Я кинул в огонь этот конверт и подождал, пока он сгорит. Покончив еще с четырнадцатью конвертами, я прочел имя Блю Катарро.

Тут Блю Катарро вскочил, шагнул вперед и впился мне в глаза немигающим взглядом. Трам протянул руку.

— Э нет, — говорю. — Так дело не пойдет. Я бросил в камин и этот конверт. Блю Катарро с волнением следил, как огонь пожирает бумагу. Когда догорел и обуглился последний клочок, он глубоко вздохнул. Подошел и обнял меня со слезами радости на глазах.

— Пустяки, — говорю. — Теперь, когда конверт сгорел, может, вы скажете, что было внутри.

Блю Катарро посмотрел на Трама, и тот утвердительно кивнул. — Так и быть, скажу. Восемь лет назад я украл комбинированную ручку-карандаш. Джим отлично знал, что за это и только за это полиция в состоянии упечь меня в тюрьму.

Не успел я покончить с конвертами, как Трам и Каучу стали прилаживать наручники всей этой миленькой компании. Пятьсот монет по тысяче лир очутились сначала в кожаной сумке, а затем в руках у одного из полицейских как вещественное доказательство гнусного шантажа.

— Отведите этих господ в Центральное полицейское управление, — приказал Трам.

Все пошли к выходу, кроме Долговязого Джима.

— А ты чего застрял? — спрашивает Трам.

И только тут Трам обнаружил, что Долговязый приклеился к полу. Попробовал его оторвать, но не смог. Пришлось расколоть половицы. Мы чуть не надорвались от смеха, глядя, как Джим идет к дверям, волоча эти странные колодки.

Последним шел Трам, толкая перед собой Долговязого.

Поберегись, детка - pic_25.png

— Спасибо, — говорит Трам, остановившись на пороге.

— Не за что, — отвечаю. — Кстати, я забыл тебе отдать одну штучку. На, держи.

И кинул ему оторванное ухо Ата Шалфейчика. Трам поймал его на лету, положил в карман и ушел.

В комнате остались я, Дуарда, Блю Катарро и Грэг.

Блю Катарро с минуту смотрел на меня. Потом перевел взгляд на Дуарду и легонько хлопнул ее по плечу.

— Надеюсь, кроме пятисот тысяч вы получили, Яко, вполне хорошее вознаграждение?

— Лучше не надо, — говорю. Притягиваю Дуарду к себе. и мы сливаемся в сладостном поцелуе.

Блю Катарро на цыпочках вышел из комнаты, закрыл дверь, и я услышал, как загудел мотор.

Ровно через пятнадцать минут мы прервали наш поцелуй, чтобы подышать свежим воздухом и поцеловаться снова уже на лоне природы.

Выходим. Начинает светать.

На опушке березовой рощи Дуарда остановилась.

— Есть у тебя бумага и карандаш? — спрашивает.

— Карандаша нет, а листок бумаги, пожалуйста. Вырываю страничку из записной книжки и протягиваю ей.

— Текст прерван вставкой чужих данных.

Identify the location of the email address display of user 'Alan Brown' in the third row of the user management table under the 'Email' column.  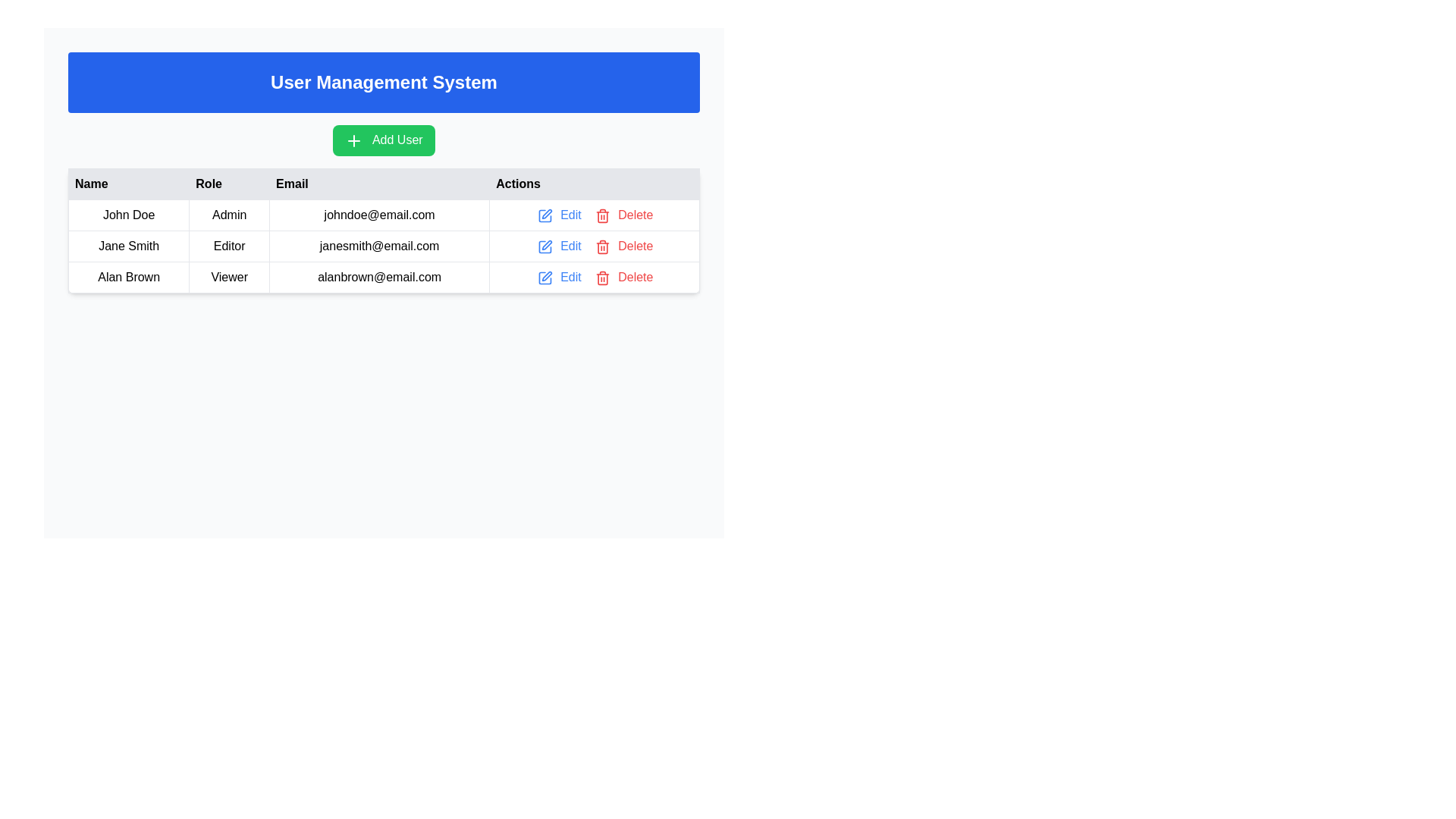
(379, 277).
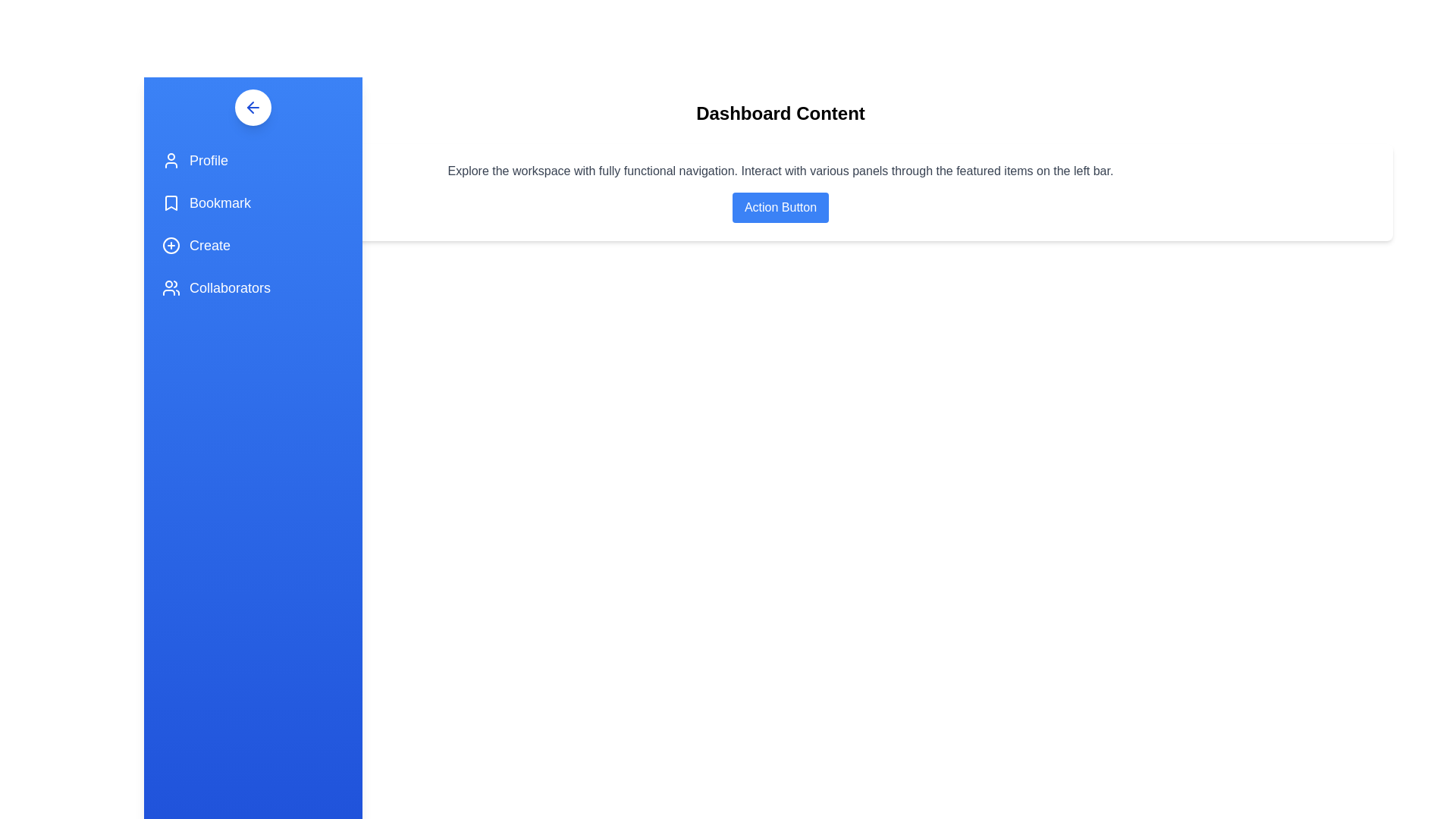 This screenshot has height=819, width=1456. I want to click on the navigation item Create to navigate to the respective section, so click(253, 245).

Смотрю, Дуарда что-то пишет губной помадой. Затем нагибается и веточкой выкапывает ямку. Что-то кладет в нее. Теперь я вижу, что это мизинец моей правой ноги, который она подобрала в той проклятой кухне. Бесценная Дуарда засыпает ямку землей и втыкает веточку с листиком бумаги. Нагибаюсь и читаю:

«Здесь покоится мизинец правой нижней конечности моего возлюбленного».

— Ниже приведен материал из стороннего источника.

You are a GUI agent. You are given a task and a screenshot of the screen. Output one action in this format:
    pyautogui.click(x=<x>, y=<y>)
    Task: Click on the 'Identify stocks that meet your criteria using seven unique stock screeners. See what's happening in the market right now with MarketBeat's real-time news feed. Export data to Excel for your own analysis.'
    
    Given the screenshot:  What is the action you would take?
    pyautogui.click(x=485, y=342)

Я обнимаю и крепко целую ее под заливистый лай Грэгорио.

О повести Карло Мандзони

Передо мной портрет автора повести итальянского писателя Карло Мандзони. Снимок давний, относится к октябрю 1959 года. На фотографии изображен человек средних лет в широкополой шляпе с высокой мягкой тульей. Глаза Мандзони прищурены, а губы чуть тронуты усмешкой, и уголки их приподняты; в руках, у рта, сигарета, почти зажатая в кулак, — так курят мальчишки, боящиеся, что их заметят взрослые. Так и кажется, что в тот момент, когда писателя снимал фотограф, он задумал что-то веселое, и ему самому стало весело от этого. Задумал подурачить читателей? .. Не без этого. Но глупое не бывает смешным, а для тех, кто смеется над глупым, не стоит писать. Нет, уж если осмеивать что-либо, то умно, страстно, не скупясь на краски, на темперамент, на гиперболу.

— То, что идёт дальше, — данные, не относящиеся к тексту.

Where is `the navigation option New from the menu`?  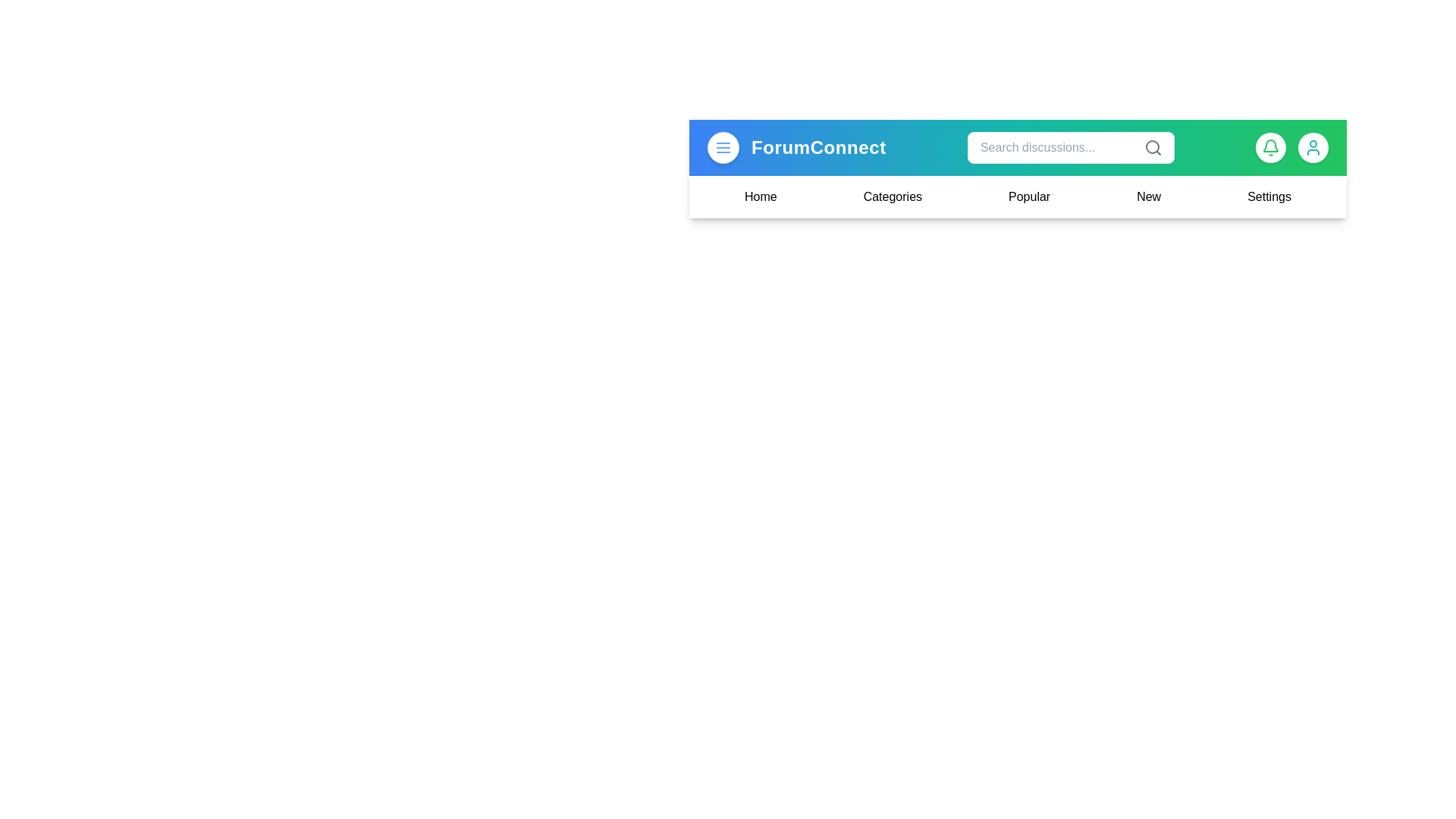
the navigation option New from the menu is located at coordinates (1149, 196).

Если бы мне сказали, что давняя фотография Мандзони сделана в те дни, когда он размышлял над повестью «Я разукрашу твое личико, детка», я бы ничуть не удивился. Право же, чего только нет в этом увлекательном произведении!

Прочитав повесть, я вдруг задумался о странном на первый взгляд применении гиперболы в литературе, в искусстве вообще. Удивительно, что гипербола используется, с одной стороны, для возвеличивания, с другой — для осмеяния.